Construction spending totaled $807 billion in November 2011, the highest level since June 2010, as homebuilding, private nonresidential construction and public construction all increased compared with October, the Associated General Contractors of America (AGC) reported in an analysis of new Census Bureau data. Association officials cautioned, however, that public spending will drop even further in 2012 because of delays in enacting needed infrastructure bills and planned cuts to many federal construction programs.
“Several segments of construction appear to be climbing out of a hole,” said AGC’s chief economist, Ken Simonson. “The new year should reinforce recent year-over-year gains in apartment, power, manufacturing and private transportation construction. But November’s upturns in single-family homebuilding and public construction may not be sustainable.”
Simonson noted that total construction spending rose 1.2% in November from October and 0.5% from the November 2010 level. Private residential construction posted increases of 2.0% and 3.4%, with gains in single-family, multifamily and residential improvements. Private nonresidential construction spending inched up a negligible amount from October but gained 4.5% compared with November 2010. Public spending rose 1.7% last month but declined 5.3% from a year earlier.
The construction economist added that the uptick in private nonresidential construction from November 2010 was widespread, led by manufacturing, up 12.6%; commercial (retail, warehouse and farm), up 12.0%; private educational, up 10.0%; private transportation, up 9.2%; and power (including oil and gas), up 8.4%.
Most public construction categories shrank over the past 12 months, although the two largest had mixed results, Simonson observed. Highway spending increased for the sixth straight month, by 1.9%, but was 2.2% below the November 2010 mark. Public educational construction was up 0.5% for the month and 2.8% year-over-year. “Public construction segments face stiff spending cuts in 2012,” Simonson cautioned.

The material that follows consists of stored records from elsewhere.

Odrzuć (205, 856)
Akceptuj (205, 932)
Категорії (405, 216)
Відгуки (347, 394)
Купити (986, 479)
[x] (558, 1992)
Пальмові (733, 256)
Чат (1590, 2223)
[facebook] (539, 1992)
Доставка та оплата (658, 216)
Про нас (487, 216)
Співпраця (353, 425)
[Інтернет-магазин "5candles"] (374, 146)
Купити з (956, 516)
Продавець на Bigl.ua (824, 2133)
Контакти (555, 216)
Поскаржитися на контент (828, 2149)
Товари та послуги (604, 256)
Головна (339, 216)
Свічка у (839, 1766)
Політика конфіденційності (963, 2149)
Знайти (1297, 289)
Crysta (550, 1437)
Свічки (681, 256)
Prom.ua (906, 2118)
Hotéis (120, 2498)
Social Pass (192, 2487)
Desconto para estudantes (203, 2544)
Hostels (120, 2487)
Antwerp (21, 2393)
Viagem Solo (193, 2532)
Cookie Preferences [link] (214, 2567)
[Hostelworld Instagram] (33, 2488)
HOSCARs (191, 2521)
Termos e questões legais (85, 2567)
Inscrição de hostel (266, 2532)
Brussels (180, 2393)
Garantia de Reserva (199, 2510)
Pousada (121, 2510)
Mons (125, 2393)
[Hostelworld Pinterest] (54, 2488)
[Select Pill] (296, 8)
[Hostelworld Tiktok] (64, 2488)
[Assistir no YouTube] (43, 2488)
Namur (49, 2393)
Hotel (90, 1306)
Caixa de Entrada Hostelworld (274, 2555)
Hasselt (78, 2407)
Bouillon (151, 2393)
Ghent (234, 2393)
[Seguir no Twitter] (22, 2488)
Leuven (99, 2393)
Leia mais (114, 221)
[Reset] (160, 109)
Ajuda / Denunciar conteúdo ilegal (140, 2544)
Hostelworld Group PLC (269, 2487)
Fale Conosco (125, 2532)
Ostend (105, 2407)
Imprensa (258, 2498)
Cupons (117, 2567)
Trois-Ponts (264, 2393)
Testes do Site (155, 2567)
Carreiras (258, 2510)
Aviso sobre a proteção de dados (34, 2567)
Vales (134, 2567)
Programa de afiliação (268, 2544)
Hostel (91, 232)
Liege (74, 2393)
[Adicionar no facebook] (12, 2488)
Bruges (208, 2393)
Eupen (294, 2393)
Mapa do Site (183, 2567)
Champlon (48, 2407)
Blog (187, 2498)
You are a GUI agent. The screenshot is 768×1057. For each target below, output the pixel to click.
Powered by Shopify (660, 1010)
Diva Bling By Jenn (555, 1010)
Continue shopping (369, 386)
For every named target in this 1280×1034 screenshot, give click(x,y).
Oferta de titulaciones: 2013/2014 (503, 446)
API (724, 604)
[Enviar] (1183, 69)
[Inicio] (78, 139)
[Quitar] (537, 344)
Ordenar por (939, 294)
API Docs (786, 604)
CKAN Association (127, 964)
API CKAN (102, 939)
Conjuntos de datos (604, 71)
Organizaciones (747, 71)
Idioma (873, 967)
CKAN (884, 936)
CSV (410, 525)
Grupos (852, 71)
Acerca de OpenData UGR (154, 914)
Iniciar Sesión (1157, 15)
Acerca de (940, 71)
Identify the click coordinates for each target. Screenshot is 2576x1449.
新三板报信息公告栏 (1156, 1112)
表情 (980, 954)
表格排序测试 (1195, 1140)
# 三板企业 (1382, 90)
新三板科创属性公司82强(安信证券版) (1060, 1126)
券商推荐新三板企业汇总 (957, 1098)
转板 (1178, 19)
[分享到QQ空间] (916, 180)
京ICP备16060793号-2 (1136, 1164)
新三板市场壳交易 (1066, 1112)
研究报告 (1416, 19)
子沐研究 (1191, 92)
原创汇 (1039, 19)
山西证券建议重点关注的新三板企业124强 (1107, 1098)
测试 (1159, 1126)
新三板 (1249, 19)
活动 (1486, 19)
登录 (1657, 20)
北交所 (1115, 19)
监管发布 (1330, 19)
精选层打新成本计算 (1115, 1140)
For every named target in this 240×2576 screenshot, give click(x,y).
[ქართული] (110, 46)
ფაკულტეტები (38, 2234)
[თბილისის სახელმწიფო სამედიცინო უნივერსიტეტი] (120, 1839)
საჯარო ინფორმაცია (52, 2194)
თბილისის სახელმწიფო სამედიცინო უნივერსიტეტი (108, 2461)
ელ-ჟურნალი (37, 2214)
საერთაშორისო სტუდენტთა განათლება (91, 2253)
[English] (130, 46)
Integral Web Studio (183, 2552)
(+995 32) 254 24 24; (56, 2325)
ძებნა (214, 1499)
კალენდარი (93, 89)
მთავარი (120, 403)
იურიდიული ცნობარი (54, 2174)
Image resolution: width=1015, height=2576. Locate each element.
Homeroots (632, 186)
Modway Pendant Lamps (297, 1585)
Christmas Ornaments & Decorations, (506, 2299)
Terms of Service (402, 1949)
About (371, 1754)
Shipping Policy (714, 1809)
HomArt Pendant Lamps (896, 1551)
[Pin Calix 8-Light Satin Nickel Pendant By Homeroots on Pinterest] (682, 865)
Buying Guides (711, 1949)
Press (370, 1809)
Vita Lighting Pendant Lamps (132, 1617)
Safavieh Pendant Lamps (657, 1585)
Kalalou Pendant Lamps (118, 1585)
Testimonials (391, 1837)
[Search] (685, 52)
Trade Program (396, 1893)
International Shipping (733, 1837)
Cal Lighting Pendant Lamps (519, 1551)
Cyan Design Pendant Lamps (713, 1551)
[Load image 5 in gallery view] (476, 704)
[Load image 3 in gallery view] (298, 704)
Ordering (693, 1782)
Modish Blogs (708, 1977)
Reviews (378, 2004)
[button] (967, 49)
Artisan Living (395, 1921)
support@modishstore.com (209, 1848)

Association leaders said planned cuts to a range of federal building and infrastructure construction programs were likely to hurt the construction industry even as private-sector demand finally rebounds. They noted that the federal budget for 2012 includes a more-than-6% cut for construction programs and added that Congress is years late in passing much-needed water, aviation and surface transportation legislation.
“If lawmakers don’t act swiftly, they risk undermining a long-awaited recovery for the construction industry that could put tens of thousands of people back to work,” said Stephen E. Sandherr, AGC’s chief executive officer. “These cuts aren’t helping balance the budget, but they are keeping a major segment of our economy in check.”